Solution 2: If your code allows it, I strongly recommend loading data into a graph with something like this (use networkx to load a weighted graph):

G = pg.Graph(directed=False)
groups = {}
with open(filename, 'r', encoding='utf-8') as file:
    for line in file:
        if len(line) != 0 and line[0] != '#':  # ignore comment lines or zero length lines
            splt = line[:-1].split()
            if len(splt) > 1:
                G.add_edge(splt[0], splt[1])  # just add the edge

and using the library to produce a normalized sparce adjacency matrix from the graph per

A = pg.preprocessor()(G)

This will be a scipy sparse array if you are on the numpy backend (the default backend) and you can use it in the rest of your code. Note that its values will be normalized though. The difference compared to using a random adjacency matrix is that it has been produced with the library's preprocessor, which adds some hidden fields to the array object that let it be used like a graph. E.g. you can then call pg.to_signal(A, signal_dict).

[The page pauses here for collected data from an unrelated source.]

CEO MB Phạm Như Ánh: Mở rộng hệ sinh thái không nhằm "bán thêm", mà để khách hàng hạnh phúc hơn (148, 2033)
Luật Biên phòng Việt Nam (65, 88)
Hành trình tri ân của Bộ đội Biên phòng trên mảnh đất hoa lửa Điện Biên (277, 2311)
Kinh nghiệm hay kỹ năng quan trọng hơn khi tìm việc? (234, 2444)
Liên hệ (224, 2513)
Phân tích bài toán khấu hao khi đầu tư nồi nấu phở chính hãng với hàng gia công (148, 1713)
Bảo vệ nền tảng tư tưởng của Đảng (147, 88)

P.S. Input signal normalization is not needed - the library does this internally for computational stability anyway. If you want outcomes to sum to one add a pg.Normalize("sum") postprocessor to your algorithm (e.g. algorithm = algorithm >> pg.Normalize("sum)) which is the only way to guarantee this property for any algorithm. Btw you can also write signal = signal/pg.sum(signal) just fine.

deklanw commented 1 year ago

Thank you! This is helpful.

I think iterating over hundreds of millions of edges would be too slow for solution 2. For solution 1, which exotic operations would be broken?

maniospas commented 1 year ago

I'm mentioning Solution 2, because with pg.Graph it's considerably faster compared to parsing into a sparse matrix and then calling nx.from_scipy_sparse_array, as it seems like you are doing. But I agree that it should be slower than the direct conversion of the first solution. Maybe this needs an experiment to tell for sure.

The first solution will throw an exception if something is missing, so it's not like things will be working incorrectly without notification. I think it only fails to work with Modularity (this needs a ton of helper methods to compute), LinkAssessment (this needs to be able to retrieve lists of node neighbors), the "top" mode of SeedOversampling (not the default one), and the remove_intra_edges helper method (this is useful when conducting link prediction experimetns but is never called internally).

deklanw commented 1 year ago

Ah, that makes sense. In my experiments I already have saved sparse matrices. But if I do build them from scratch I will keep that in mind. Thanks.

Thankfully I'm not using any of those functions currently, but it's good that I'll get a thrown exception. Thanks

maniospas commented 1 year ago

The above-described scipy matrix wrapper class has been integrated version 0.2.10. Instructions added to the FAQ for big data analysis - this will be expanded in the future.